Does the Chief really deserve the censor and scores of others to protect his reputation? What was the role the censor played for him for the past two decades? A lightning rod, as his wife said once? What would the Chief give him in case he won the elections? A seat in the cabinet? One of those electric cars he distributes to his cronies?
Those young women with long blonde hair staring at their table - who are they? Does the censor recognise them as actors in a series he pulled from the air last year? Has the petite one approaching the table lost all her income because of an order he signed with his fountain pen? The girl raises her head in disgust. “Couldn’t work for a single show for seventeen months because of you piece of shit,” she whispers. “Hope you choke on your soup.”
Does the censor feel funny a few minutes later when the shock wears off, and is there an awful taste on his tongue? Does he feel like pulling down his pants and defecating on the parquet floor of Kebabland?
Is the black door of the toilet thick enough to mute the sounds of his bowels? Is the censor in pain when he squats, finally, after a frantic escape from the public eye? His blue-black shirt - is it still there, resting in the bin?
Has the censor been poisoned? By the sacked journalist who waited at their table? The fish soup? Was it the petite actress? A collaboration? A conspiracy!
Does he fill the toilet with processed remnants of his regrets? When the censor visits the Chief tomorrow, will he mention the waiter first, the actress or the opposition censor? Can he mention them at all? Too late for that, no? Can he resign from his post? Ask to be pardoned? “I’ll no longer serve you.” Is he allowed to say that? Is anyone?
Has he trusted the Chief like a father? Someone who gets you out of trouble and beats bullies? Always takes care of you no matter what? Erases your shortcomings, from mediocre education to insufficient wealth, and makes you boastful of them?
What will he do when the Chief is no longer the country’s leader? What about those who continue to serve him to the end?
Inside the dining room, the censor feels a little better. Makes up his mind. Stares at men and women, young and old, who move around their table. In the opposite seat, his colleague is speaking into a telephone. For the censor, the people in the opposite party cannot be truly known; he cannot predict their behaviour. When the waiter arrives with the bill, there is a slight pause between the censors, and the better-dressed one looks him in the eye.
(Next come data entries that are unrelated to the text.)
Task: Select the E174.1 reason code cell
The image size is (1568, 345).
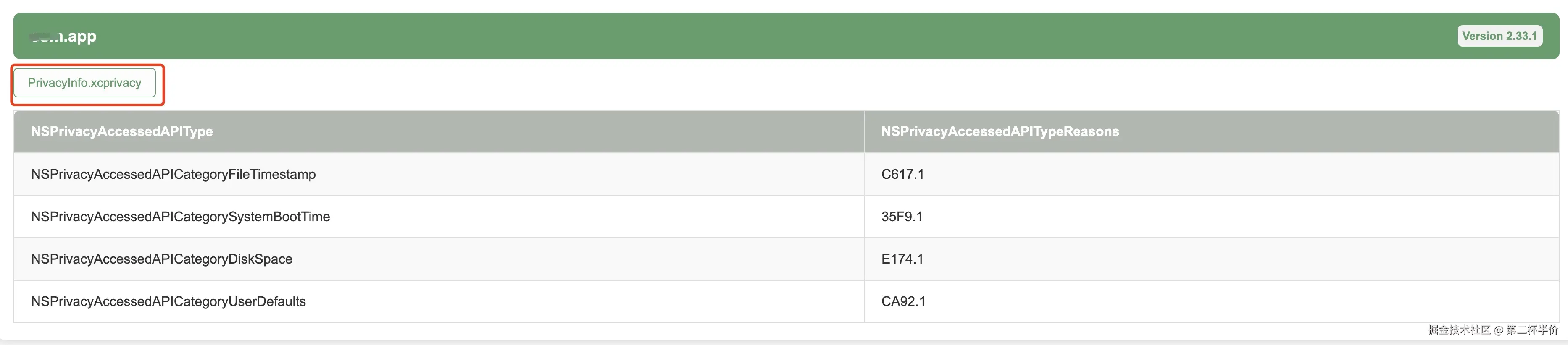Action: 902,259
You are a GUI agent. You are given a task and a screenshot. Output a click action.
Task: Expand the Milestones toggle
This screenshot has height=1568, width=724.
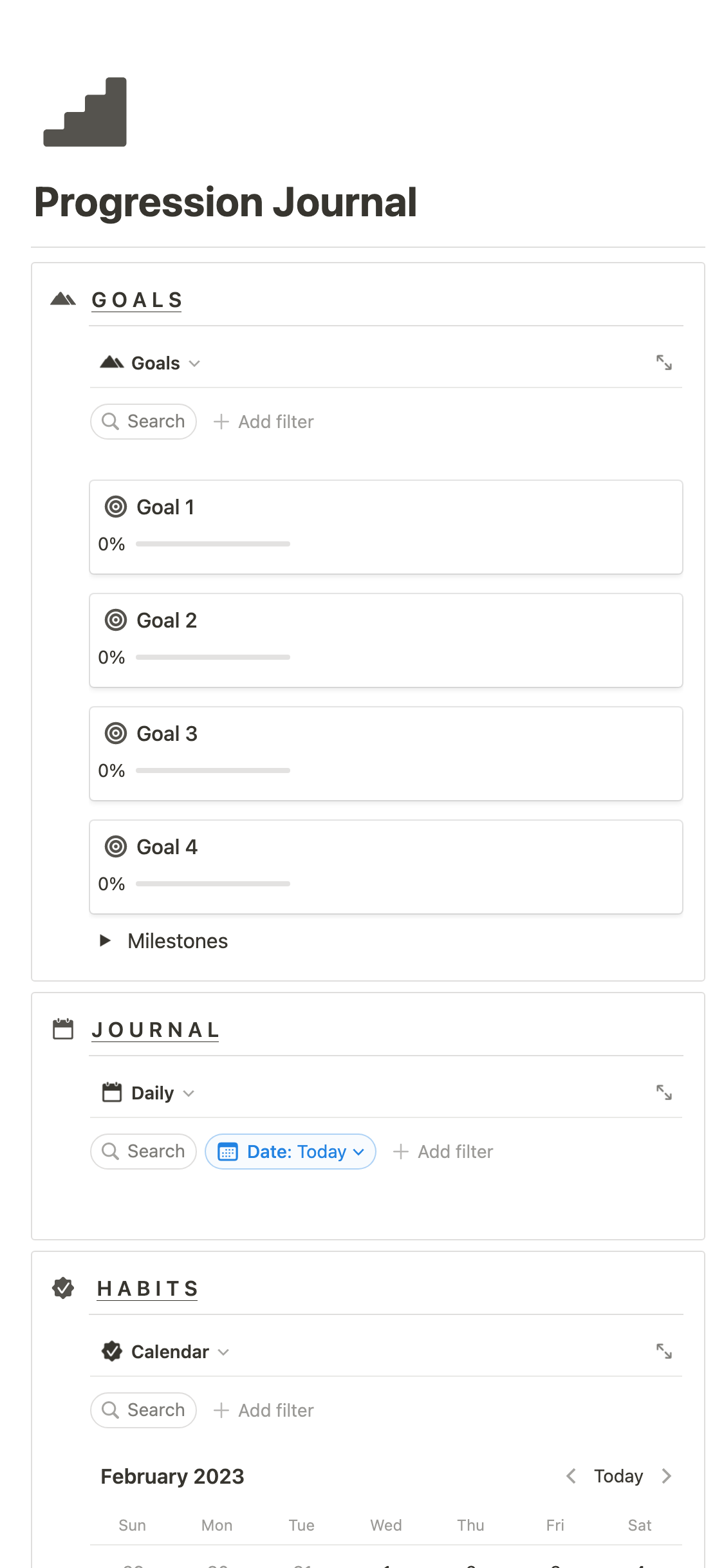click(106, 941)
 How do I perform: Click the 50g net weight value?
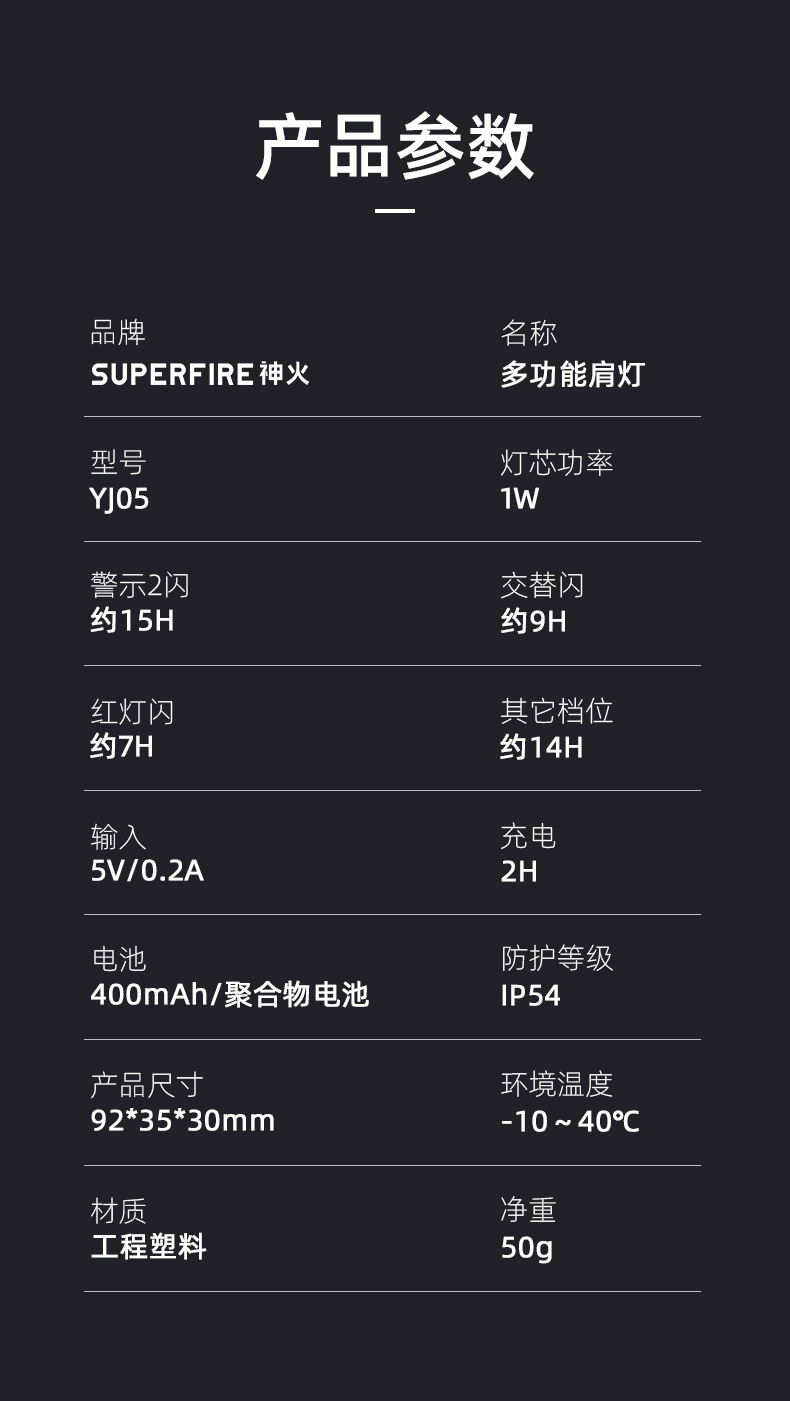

Pulls out his credit card.
What has the censor signed up to? In that moment of transgression, does he think of the MP’s driver? How he was present during the postmortem procedures of the girl shot in the head with the MP’s gun? After the post-mortem, the deceased’s body was sent to her home country. Laid to rest there. Did the censor think of her and was reminded of his daughter as he made up his mind about crossing the fence?
Are the streets full of carefree pedestrians when they walk out? Nonchalant citizens minding their own business, smoking cigarettes, talking on the phone, window-shopping, miming characters from the television series he had censored just a few weeks ago. Is the censor’s blackened-blue shirt transported from the bin in the toilet to the back of a garbage truck? Has the censor wrapped his fountain pen inside its inky fabric? As a goodbye?
Is it the case that, on a particular morning in May, the election day, the bins of Istanbul, the streets of the entire country, are overflowing with empty beer bottles? With issues of once-banned newspapers and magazines? A nation in celebration.
How does the censor feel about his wife’s gift for his new position? When he places its cap on the barrel, before returning the pen to its rightful place, does the clicking sound give him joy?